De Palma non ci sta e solleva l’amara verità:
«Il nostro timore – stigmatizza – è legato al fatto che questo nuovo DL consente l’assunzione di un esercito di infermieri per destinarli, pericolosamente, a confluire in una non meglio precisata “disponibilità organizzativa delle singole Regioni e delle singole aziende sanitarie locali” senza aver previsto o comunque formalizzato un progetto organizzativo univoco e di livello nazionale, nel quale incardinare quei diecimila infermieri da assumere come veri e propri infermieri di famiglia.
Insomma – continua stizzito De Palma – qui si corre il rischio che le regioni assumano 9.600 infermieri che, diversamente da quanto si legge in questi giorni, non avranno un destino giuridico, operativo e contrattuale come “infermiere di famiglia”, rischiando invece di essere invece utilizzati a vario titolo nei variegati calderoni organizzativi delle numerose aziende sanitarie italiane.

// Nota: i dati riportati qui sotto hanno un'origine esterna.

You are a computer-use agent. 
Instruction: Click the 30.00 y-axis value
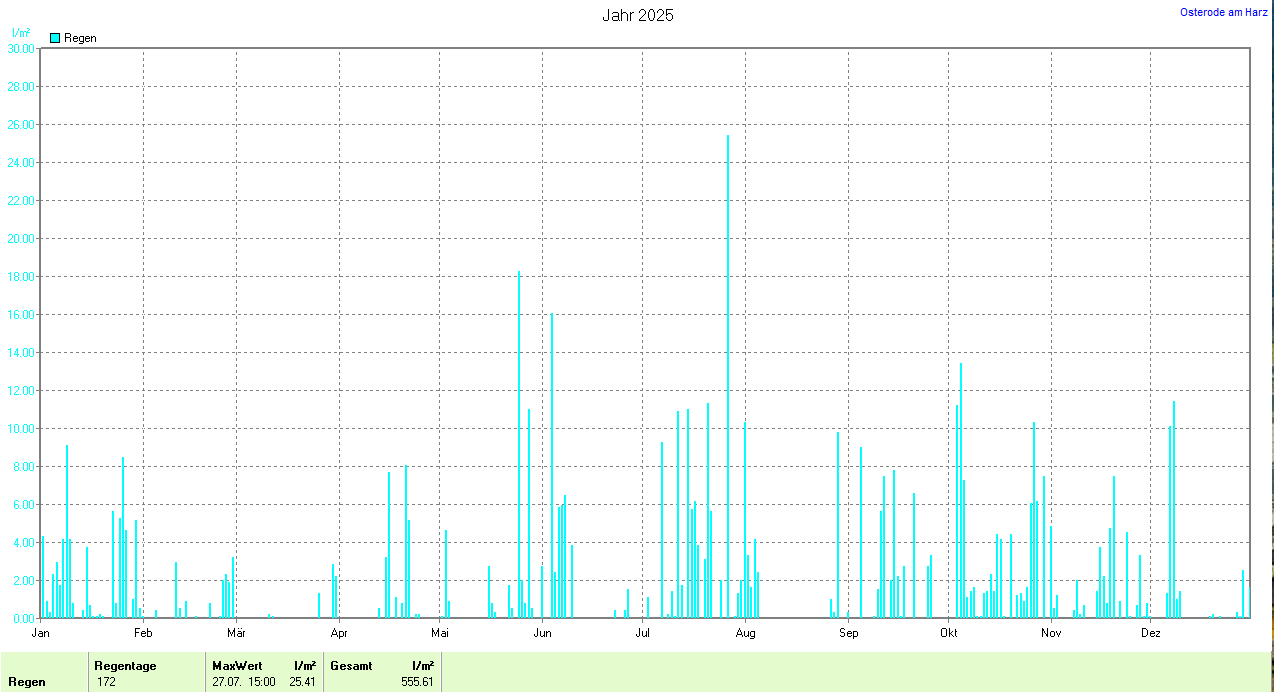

Sul territorio già si sente parlare di infermiere di quartiere, di infermiere di prossimità o di collegamento e chi più ne ha più ne metta.
Certo è che – prosegue tra amarezza e realismo De Palma – con una carenza strutturale di infermieri (che ormai in Italia ruota tra 53.000 e 60.000 unità) e senza un piano organico e autonomo per la strutturazione di un infermiere di famiglia che viaggi di pari passo con quello del medico di medicina generale, chi potrà alla fine impedire alle aziende sanitarie locali di utilizzare gli infermieri che si andranno ad assumere, per coprire prevalentemente le altre gravi carenze strutturali che da anni caratterizzano il sistema?.

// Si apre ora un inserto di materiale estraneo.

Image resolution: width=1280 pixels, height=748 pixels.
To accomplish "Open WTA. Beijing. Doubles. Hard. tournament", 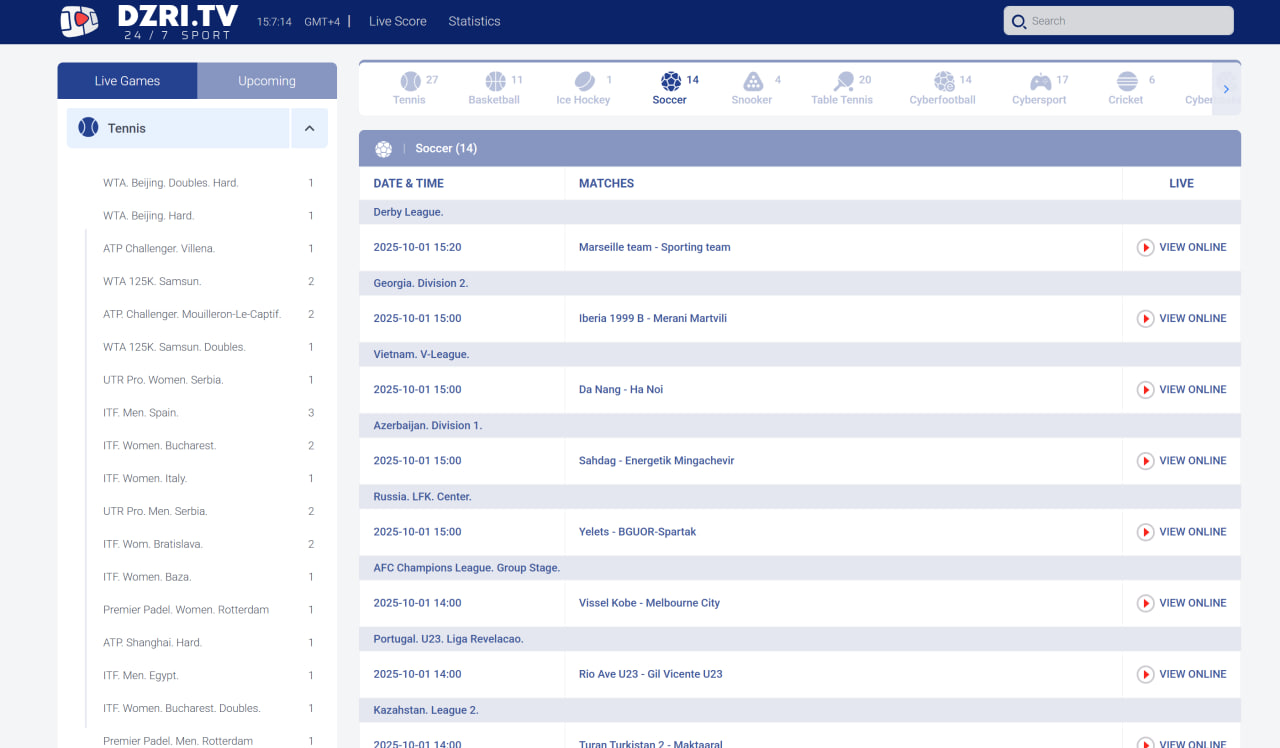I will tap(171, 183).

Questo è un rischio da evitare – chiosa De Palma. – Chiediamo pertanto al Governo di integrare le decisioni contenute nel DL rilancio, delineando un perimetro generale di strutturazione e utilizzo del nuovo infermiere di famiglia, con il relativo sistema di garanzie verso il cittadino allo stesso attribuite, entrambi con riferimento a tutto il territorio nazionale. Una volta fatto questo, e nell’ambito di tali precetti quadro, le regioni e le aziende sanitarie locali potranno muoversi esercitando le proprie prerogative.
Bisogna garantire uguali diritti di assistenza infermieristica a tutta la popolazione che ne ha bisogno – ribadisce De Palma. – E bisogna anche presidiare affinché la nuova figura professionale dell’infermiere di famiglia abbia un adeguato e dignitoso riconoscimento contrattuale. Se tutto questo non sarà fatto – conclude De Palma – i nostri cittadini e l’intero sistema avranno ben poco da cantare vittoria».